Türkiye Adalet Akademisi Dergisi
Yazarlar: Ömer Adil ATASOY, Eda KURT
Konular:Hukuk
Anahtar Kelimeler:Tekậfül/Katılım Sigortacılığı,Karşılıklı Sigorta,Karşılıksız Çek,Çek Karşılığının Güvenceye Alınması
Özet: Sigorta kurumunun temelinde insanın kendini güvende hissetme eğiliminde olma ihtiyacı yatmaktadır. Güvende hissetme eğilimi özellikle ticaretin gelişmesiyle birlikte ekonomik değerleri de kapsayacak şekilde çeşitlenmiş ve tarih içerisinde farklı isim ve uygulamalar ile kendini göstermiştir. Sigorta ile, henüz gerçekleşmemiş ama gerçekleşmesi muhtemel bir tehlikenin yaratacağı zarar, bir sözleşme ilişkisine konu edilmekte ve teminat altına alınan risk üzerinden kazanç ve güvence sağlanmaktadır. İslam dinine mensup kişilerce, belirsizlik unsuru taşıyan sözleşmelerin ve “risksiz kazanç yasağı” ile de faizin hoş görülmemesi, sigorta uygulamalarının bazı manevi, kültürel sebeplerle benimsenmemesi sorununu gündeme getirmiştir1. Bu noktada tekậfül (karşılıklı kefalet) ve bunun Türkiye’deki görünümü olan “Katılım Sigortası” yoluyla, katılım ve karşılıklılık esasına dayalı olarak sigorta güvencesinden yararlanmak isteyen kişiler bakımından tercih edilebilir bir uygulama haline gelmiştir. Çalışmamızda öncelikle, “Katılım Sigortacılığı” genel olarak ele alınarak geleneksel sigorta sisteminden farkları ve bir karşılıklı sigorta türü olma özelliği üzerinde durulacaktır. Gerek dünya gerekse Türkiye’deki tarihi gelişimi ile sigorta pazarındaki pazar payları incelenecektir.
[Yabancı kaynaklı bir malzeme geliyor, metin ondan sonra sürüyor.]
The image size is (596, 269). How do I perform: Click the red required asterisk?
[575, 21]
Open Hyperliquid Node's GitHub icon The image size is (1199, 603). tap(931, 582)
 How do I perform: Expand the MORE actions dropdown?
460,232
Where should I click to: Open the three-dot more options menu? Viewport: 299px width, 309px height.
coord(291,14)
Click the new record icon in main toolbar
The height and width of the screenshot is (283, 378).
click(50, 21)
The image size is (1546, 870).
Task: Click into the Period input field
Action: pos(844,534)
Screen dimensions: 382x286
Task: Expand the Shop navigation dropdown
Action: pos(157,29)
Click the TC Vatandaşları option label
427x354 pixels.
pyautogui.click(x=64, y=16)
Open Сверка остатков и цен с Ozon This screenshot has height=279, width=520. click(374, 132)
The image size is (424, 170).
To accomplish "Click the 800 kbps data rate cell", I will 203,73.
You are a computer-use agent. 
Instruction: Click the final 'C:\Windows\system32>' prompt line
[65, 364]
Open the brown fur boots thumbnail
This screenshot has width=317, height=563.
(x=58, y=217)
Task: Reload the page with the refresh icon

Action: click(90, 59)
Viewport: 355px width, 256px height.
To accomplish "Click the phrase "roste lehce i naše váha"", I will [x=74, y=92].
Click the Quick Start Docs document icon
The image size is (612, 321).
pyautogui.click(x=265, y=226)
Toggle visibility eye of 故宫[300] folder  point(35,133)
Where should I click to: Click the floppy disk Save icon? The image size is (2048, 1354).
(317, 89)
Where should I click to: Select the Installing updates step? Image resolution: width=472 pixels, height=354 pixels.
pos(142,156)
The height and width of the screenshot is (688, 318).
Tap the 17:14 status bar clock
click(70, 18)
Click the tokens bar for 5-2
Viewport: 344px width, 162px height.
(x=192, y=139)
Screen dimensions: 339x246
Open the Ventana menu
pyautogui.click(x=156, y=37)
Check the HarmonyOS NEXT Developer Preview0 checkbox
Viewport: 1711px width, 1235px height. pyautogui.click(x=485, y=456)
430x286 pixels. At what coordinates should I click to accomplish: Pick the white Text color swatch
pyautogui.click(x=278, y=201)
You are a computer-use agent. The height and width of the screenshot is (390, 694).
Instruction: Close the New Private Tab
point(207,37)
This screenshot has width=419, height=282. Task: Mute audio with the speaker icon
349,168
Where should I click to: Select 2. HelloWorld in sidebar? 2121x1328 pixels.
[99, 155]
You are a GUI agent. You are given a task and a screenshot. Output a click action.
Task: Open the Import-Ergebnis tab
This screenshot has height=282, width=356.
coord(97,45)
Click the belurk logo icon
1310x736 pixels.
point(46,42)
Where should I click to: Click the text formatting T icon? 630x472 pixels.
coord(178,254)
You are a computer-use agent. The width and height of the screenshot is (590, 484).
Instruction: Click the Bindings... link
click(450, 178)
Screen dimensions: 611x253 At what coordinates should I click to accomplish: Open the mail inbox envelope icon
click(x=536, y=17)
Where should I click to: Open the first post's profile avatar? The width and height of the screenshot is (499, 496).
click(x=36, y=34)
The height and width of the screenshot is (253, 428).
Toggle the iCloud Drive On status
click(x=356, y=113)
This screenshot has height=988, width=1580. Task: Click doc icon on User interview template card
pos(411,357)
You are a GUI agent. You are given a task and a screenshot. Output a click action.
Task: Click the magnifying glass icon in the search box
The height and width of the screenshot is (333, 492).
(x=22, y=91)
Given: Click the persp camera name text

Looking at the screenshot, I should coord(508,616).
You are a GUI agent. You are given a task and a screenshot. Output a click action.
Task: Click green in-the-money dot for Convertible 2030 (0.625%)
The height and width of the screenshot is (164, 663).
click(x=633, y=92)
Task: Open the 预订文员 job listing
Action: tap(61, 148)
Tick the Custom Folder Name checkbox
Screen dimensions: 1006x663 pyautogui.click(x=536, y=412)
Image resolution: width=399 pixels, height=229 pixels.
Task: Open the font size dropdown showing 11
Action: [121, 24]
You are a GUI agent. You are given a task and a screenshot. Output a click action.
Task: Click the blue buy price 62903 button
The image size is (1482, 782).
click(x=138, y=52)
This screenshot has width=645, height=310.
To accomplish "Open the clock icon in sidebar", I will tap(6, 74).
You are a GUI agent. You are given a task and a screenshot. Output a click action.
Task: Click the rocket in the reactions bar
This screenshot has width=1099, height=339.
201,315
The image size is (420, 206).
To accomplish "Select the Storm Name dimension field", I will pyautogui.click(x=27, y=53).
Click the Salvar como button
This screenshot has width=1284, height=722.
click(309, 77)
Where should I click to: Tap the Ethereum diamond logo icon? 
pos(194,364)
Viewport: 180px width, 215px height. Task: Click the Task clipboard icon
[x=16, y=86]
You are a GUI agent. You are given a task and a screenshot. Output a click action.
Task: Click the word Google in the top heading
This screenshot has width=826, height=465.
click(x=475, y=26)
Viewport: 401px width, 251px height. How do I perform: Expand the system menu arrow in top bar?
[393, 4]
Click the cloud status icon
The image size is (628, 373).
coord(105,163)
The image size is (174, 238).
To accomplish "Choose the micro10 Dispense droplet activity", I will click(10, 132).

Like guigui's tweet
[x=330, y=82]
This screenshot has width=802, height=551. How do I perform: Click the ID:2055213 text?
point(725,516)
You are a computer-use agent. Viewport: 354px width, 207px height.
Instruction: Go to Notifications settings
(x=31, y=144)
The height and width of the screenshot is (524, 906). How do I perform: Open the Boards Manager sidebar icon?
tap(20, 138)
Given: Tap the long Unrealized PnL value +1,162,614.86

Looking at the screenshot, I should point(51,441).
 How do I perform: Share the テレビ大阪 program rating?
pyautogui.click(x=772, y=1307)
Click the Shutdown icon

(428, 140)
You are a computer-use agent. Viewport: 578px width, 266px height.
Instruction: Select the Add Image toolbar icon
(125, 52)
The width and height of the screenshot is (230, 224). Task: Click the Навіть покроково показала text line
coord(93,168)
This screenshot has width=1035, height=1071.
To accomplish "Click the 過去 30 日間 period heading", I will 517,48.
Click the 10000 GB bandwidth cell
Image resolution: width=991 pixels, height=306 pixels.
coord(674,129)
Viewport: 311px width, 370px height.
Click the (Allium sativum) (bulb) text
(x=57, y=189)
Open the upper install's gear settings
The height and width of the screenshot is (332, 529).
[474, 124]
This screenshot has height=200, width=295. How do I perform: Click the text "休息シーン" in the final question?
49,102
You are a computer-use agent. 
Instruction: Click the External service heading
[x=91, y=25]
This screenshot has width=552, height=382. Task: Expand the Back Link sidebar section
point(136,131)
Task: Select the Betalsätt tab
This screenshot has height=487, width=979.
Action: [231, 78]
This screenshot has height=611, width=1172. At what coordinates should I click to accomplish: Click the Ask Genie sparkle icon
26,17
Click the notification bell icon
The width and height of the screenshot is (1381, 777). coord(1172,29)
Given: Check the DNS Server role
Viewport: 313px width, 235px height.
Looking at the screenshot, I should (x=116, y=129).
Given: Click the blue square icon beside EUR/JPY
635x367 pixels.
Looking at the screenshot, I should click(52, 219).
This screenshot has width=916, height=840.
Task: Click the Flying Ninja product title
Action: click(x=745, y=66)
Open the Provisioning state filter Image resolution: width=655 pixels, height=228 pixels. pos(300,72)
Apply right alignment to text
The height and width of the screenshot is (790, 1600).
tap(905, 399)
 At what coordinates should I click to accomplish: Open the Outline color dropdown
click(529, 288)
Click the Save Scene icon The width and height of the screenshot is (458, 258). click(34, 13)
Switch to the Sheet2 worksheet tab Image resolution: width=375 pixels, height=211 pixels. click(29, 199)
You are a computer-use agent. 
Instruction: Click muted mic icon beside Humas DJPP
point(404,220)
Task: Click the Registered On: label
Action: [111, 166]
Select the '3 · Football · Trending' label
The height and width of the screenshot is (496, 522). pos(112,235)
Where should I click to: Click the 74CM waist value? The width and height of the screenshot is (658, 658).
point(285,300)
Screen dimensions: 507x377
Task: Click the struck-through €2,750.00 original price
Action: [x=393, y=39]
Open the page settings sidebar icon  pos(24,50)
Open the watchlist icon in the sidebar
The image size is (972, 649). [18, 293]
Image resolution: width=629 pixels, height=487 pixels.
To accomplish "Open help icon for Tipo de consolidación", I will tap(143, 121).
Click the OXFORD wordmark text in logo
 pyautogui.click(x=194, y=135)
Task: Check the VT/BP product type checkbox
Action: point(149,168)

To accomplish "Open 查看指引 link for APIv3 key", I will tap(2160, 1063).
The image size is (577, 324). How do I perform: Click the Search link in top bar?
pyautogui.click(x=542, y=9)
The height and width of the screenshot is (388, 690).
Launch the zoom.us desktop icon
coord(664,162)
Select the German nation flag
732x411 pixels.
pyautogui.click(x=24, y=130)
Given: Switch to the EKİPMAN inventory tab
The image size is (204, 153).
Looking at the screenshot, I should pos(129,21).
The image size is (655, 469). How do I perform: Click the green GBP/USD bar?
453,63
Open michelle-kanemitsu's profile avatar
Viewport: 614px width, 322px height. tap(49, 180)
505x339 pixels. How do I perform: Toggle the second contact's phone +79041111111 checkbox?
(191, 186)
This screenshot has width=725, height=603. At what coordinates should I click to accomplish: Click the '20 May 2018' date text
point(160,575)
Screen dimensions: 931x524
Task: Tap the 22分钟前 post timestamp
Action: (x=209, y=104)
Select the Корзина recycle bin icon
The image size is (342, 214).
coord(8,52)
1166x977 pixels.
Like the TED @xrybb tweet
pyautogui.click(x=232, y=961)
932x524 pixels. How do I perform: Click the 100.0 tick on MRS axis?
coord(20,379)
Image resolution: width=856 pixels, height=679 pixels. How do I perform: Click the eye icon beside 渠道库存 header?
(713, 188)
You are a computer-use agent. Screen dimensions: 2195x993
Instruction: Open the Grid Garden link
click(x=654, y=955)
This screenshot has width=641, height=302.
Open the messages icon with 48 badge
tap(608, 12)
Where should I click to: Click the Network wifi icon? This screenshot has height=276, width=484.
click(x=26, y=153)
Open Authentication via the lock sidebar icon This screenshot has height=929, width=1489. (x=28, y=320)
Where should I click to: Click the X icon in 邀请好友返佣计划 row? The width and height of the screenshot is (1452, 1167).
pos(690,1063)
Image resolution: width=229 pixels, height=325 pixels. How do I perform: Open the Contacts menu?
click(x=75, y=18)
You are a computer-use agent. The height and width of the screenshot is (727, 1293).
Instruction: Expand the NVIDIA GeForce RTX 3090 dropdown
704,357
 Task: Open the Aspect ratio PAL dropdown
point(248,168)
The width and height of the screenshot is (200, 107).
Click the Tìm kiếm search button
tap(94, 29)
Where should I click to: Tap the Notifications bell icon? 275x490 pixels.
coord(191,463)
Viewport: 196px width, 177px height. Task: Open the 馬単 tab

Ardından sosyal ve ekonomik yardımlaşma, dayanışma, ticari risk ve kazancın paylaşımı temeline dayanan katılım sigortacılığının, karşılıklılık ve risk paylaşımı niteliği ile Türk ticaret hayatındaki en güncel ve önemli sorunlardan biri olan, karşılıksız çek düzenlemekten doğan ticari risklerin önlenmesinde etkin bir rol alabilir mi sorusu yanıtlanmaya çalışılacaktır.